Linear Regression Code from Scratch

In this tutorial, we will be writing the code from scratch for Linear Regression using the First Approach that we studied i.e. using the R-Squared Error and then we will move on to plotting the "Best Fit Line" using Gradient Descent. So, let's get started.

Step-1: Import the Dependencies.

Mean: to calculate the mean of the data points

Numpy: for numerical calculations

Matplotlib: to plot the data

Pandas: to load the data and modify it

In [1]:
# Import Dependencies
from statistics import mean
import numpy as np
import pandas as pd
import matplotlib.pyplot as plt
%matplotlib inline

We discussed in the starting tutorials that a straight line is represented by the equation:

y = mx + b

where,

m: Slope of the line

b: bias

Step2: Fit a line to Input Data

Also, we studied that to find out the "Best Fit Line" we require the values of m and b. So, to find the best fit line, we used the formula:

Slope(m) = (mean(x)mean(y) - mean(xy)) / (mean(x)^2 - mean(x^2))

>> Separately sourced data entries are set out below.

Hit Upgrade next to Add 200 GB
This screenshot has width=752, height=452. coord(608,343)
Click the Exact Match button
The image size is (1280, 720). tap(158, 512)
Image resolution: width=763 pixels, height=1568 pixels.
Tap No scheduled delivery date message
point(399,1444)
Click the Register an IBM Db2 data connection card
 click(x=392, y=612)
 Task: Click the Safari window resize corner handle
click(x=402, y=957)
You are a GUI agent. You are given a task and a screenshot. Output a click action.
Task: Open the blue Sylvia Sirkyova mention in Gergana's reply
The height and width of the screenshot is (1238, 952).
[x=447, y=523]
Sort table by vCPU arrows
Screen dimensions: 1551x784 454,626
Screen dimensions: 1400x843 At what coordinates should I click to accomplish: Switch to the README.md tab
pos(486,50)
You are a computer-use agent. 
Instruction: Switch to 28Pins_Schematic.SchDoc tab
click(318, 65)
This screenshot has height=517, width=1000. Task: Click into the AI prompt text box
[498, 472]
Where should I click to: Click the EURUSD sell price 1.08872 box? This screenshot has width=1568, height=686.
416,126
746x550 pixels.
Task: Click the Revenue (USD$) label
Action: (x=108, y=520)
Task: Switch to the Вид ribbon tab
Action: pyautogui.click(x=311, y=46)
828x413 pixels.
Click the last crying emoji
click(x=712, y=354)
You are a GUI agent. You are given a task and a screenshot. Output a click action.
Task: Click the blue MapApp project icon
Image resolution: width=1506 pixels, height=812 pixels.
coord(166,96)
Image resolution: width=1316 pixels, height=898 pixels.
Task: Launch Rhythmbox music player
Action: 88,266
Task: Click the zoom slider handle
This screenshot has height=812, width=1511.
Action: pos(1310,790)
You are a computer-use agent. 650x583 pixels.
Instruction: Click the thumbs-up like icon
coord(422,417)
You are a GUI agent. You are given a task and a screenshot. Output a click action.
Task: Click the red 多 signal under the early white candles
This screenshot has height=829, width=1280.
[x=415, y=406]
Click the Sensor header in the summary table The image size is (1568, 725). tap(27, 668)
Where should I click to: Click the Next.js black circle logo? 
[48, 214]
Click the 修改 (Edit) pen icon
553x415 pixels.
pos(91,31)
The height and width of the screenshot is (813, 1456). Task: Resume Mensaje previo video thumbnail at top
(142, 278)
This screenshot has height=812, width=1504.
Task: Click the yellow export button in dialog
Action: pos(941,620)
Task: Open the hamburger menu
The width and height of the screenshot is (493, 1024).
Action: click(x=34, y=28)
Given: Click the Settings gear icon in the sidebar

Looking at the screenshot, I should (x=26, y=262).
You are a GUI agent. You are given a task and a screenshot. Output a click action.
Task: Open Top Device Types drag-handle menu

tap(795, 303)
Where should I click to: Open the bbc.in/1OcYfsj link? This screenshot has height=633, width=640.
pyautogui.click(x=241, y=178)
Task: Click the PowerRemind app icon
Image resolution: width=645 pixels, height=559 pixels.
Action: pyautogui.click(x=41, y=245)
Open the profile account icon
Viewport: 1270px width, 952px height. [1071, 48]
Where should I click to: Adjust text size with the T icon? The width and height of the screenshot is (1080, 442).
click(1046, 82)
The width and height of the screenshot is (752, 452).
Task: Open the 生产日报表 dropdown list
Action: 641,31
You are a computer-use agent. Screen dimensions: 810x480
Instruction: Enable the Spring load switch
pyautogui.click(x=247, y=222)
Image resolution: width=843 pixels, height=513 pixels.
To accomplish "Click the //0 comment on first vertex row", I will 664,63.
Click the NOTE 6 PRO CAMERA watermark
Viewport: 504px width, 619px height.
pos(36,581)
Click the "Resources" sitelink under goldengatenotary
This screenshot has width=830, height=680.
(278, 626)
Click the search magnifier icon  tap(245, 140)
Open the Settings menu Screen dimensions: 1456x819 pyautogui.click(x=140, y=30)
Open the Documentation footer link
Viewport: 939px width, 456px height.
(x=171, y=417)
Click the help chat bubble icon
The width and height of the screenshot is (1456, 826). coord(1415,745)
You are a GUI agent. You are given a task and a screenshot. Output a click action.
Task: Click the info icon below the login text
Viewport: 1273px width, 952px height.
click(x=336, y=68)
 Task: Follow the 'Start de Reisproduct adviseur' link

Bias(b) = mean(y) - m*mean(x)

and then put these values in the equation of a straight line to get the new values for y or what we called in the tutorial as y_hat.

In [2]:
# Equation for a Straight Line:  y = mx + b
# Function to predict the Best Fit Slope
# Slope(m) = (mean(x)*mean(y) - mean(x*y))/(mean(x)^2 - mean(x^2))
# Bias(b) = mean(y) - m*mean(x)

def best_fit_slope(X,y):
    slope_m = ((mean(X)*mean(y)) - mean(X*y))/(mean(X)**2 - mean(X**2))
    bias_b = mean(y) - slope_m*mean(X)
    return slope_m, bias_b

In the above function, we have calculated the hard coded values for slope(m) and the bias(b). Now, let's input our data and see how this function performs to form a "Best Fit Line".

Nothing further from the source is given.